If you and your friends are dissatisfied with "normal" education and are giving the competition a try, it's impossible to continue to think of homeschooling, charters, and other innovations as weird. And, as families go, so goes the culture in which they participate and the institutions with which they interact.
"Each applicant to Harvard College is considered with great care and homeschooled applicants are treated the same as all other applicants," the Ivy League school specifies in its application requirements.
"William & Mary is happy to accept and review applications from students who have been home-schooled," the prestigious Virginia state school notes on a page devoted to such applicants.
In taking college admission tests traditionally required (though becoming less prevalent) for college applications "homeschooled students can register for the SAT online or on paper, just like any other student," says the College Board.
Private schools long ago gained acceptance among colleges and employers alike; the big change for them has been the number of families looking at policies that would make such alternatives more accessible. And even before the pandemic, charter schools won wide respect by successfully sending their graduates through college at a higher rate than traditional public schools.
"And while charter leaders don't want to stir up more controversy by saying it out loud, the implication is clear: Traditional high schools need to get on board with the same goal," Richard Whitmire wrote for education publication The 74 in 2017.
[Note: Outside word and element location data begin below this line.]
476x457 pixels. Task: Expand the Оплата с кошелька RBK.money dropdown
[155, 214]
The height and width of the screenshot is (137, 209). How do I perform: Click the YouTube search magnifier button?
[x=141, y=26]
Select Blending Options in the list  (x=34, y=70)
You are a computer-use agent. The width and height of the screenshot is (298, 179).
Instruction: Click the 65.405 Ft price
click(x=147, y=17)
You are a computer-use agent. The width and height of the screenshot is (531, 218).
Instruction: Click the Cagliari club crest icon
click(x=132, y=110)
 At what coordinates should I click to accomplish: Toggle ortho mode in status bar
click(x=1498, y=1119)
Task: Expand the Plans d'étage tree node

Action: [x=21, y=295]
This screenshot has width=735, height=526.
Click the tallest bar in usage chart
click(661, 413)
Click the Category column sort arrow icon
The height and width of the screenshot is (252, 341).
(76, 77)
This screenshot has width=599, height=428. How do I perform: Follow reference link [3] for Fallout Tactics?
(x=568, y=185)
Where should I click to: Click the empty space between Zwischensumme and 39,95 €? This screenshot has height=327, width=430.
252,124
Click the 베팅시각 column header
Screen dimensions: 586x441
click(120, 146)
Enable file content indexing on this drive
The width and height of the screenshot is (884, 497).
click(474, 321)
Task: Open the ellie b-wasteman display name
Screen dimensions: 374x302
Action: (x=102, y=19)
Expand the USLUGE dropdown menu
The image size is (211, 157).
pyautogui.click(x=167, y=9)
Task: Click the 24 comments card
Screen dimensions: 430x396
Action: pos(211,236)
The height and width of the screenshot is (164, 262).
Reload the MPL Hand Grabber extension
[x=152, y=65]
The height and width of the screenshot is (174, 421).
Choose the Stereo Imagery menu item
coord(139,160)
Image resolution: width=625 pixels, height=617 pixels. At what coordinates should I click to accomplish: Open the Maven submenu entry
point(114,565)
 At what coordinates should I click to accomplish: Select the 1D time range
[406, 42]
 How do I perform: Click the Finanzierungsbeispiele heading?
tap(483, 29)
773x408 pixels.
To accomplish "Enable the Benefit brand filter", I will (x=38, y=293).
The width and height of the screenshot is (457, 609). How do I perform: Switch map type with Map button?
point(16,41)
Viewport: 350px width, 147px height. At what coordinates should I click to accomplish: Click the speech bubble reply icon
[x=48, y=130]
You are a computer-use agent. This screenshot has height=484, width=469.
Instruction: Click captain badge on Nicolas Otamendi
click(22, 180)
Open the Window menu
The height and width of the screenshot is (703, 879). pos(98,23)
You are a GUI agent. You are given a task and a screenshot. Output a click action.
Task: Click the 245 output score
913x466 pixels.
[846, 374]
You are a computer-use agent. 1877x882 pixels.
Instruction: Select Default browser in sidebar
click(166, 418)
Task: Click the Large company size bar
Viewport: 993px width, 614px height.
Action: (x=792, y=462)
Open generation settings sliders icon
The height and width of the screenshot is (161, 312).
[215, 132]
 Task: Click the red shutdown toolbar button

Employers are harder to pin down in terms of attitudes towards students and graduates from other than traditional public schools since there are so many of them with diverse viewpoints. But the local supermarket certainly didn't balk at my son's background and his bosses appreciate the resulting flexibility. The only challenge has been reining-in their enthusiasm for his availability when so many adults aren't looking for work and traditionally schooled teens are in class. His experience is likely to be replicated around the country after what many people term a "historic" year for school choice, with more innovations to come.
"Wealthier parents always have an alternative. But many middle- and lower-income families don't," Iowa Gov. Kim Reynolds (R) observed in her state of the state address earlier this month. "Which is why I'll be introducing legislation that allows middle- and low-income families and students with an individualized educational plan to receive a portion of the 'per pupil' funds allocated annually by the state to move their child to the education system of their choice."
As is often the case with big changes, success will be best measured by the degree to which education options that were once unthinkable become casually accepted parts of our everyday conversations.